3 years ago

Separation/Concentration-Signal-Amplification in-One Method Based on Electrochemical Conversion of Magnetic Nanoparticles for Electrochemical Biosensing

Separation/Concentration-Signal-Amplification in-One Method Based on Electrochemical Conversion of Magnetic Nanoparticles for Electrochemical Biosensing
Huang Dai, Yanbin Li, Yingchun Fu, Qi Zhang, Lulu Cao
We propose a separation/concentration-signal-amplification in-one method based on electrochemical conversion (ECC) of magnetic nanoparticles (MNPs) to develop a facile and sensitive electrochemical biosensor for chloramphenicol (CAP) detection. Briefly, aptamer-modified magnetic nanoparticles (MNPs-Apt) was designed to capture CAP in sample, then the MNPs-Apt composite was conjugated to Au electrode through the DNA hybridization between the unoccupied aptamer and a strand of complementary DNA. The ECC method was applied to transfer MNPs labels to electrochemically active Prussian blue (PB).
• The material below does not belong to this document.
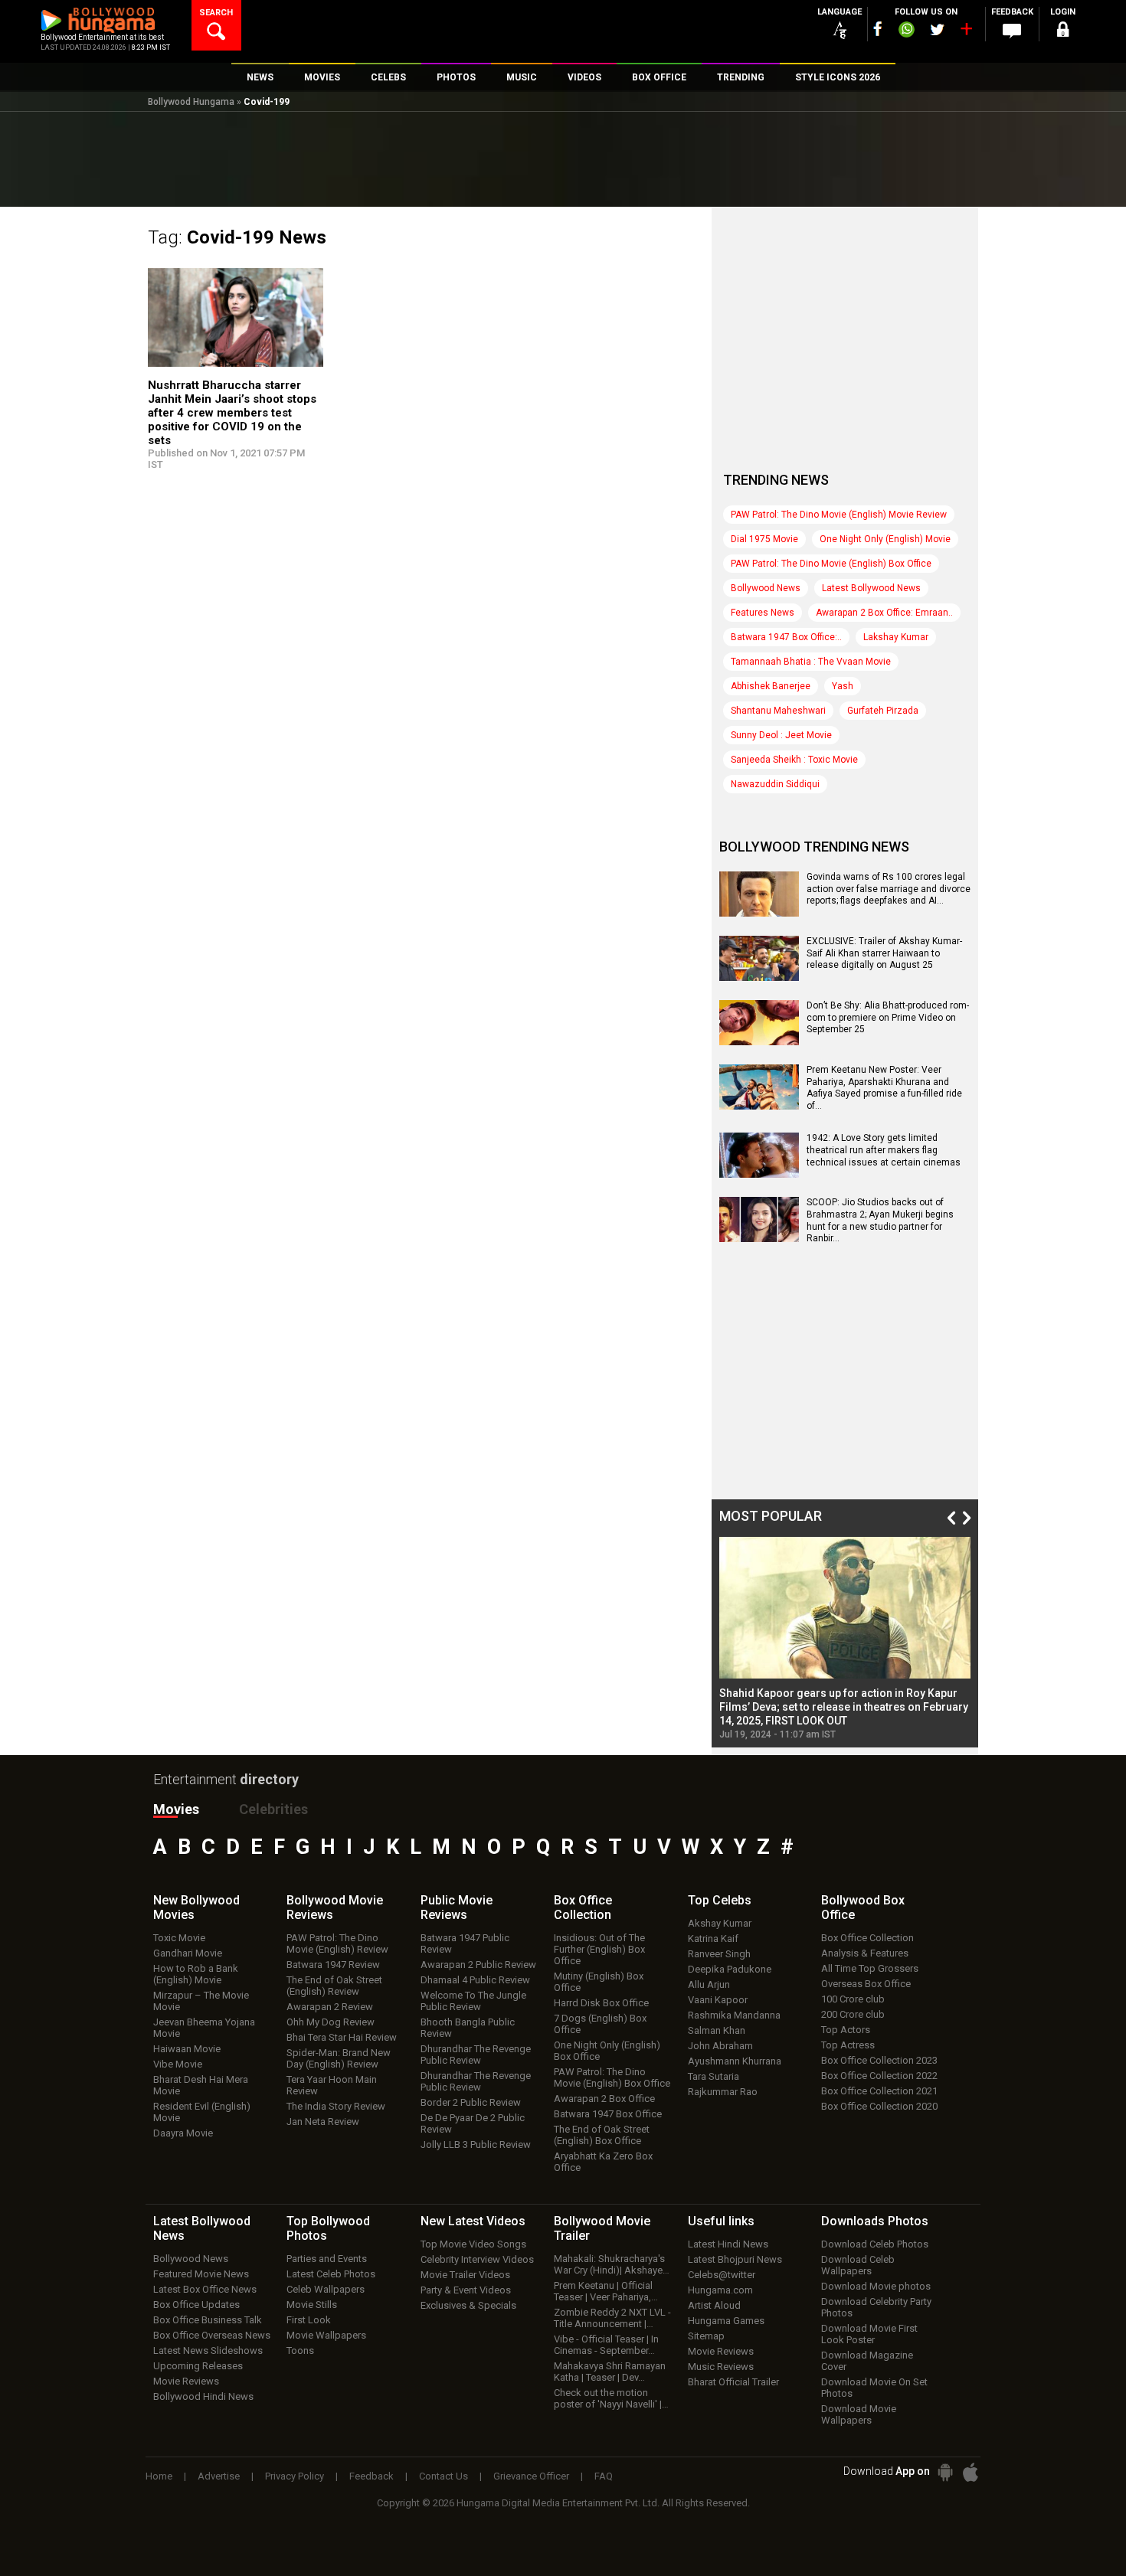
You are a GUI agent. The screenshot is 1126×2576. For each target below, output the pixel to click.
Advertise (219, 2476)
The anodic and cathodic currents of PB were taken for signal readout. Comparing with conventional methods that require electrochemically active labels and related sophisticated labelling procedures, this method explored and integrated the magnetic and electrochemical properties of MNPs into one system, in turn realized magnetic capturing of CAP and signal generation without any additional conventional labels. Taking advantages of the high abundance of iron content in MNPs and the refreshing effect deriving from ECC process, the method significantly promoted the signal amplification. Therefore, the proposed biosensors exhibited linear detection range from 1 to 1000 ng mL−1 and a limit of detection down to 1 ng mL−1, which was better than or comparable with those of most analogues, as well as satisfactory specificity, storage stability and feasibility for real samples. The developed method may lead to new concept for rapid and facile biosensing in food safety, clinic diagnose/therapy and environmental monitoring fields.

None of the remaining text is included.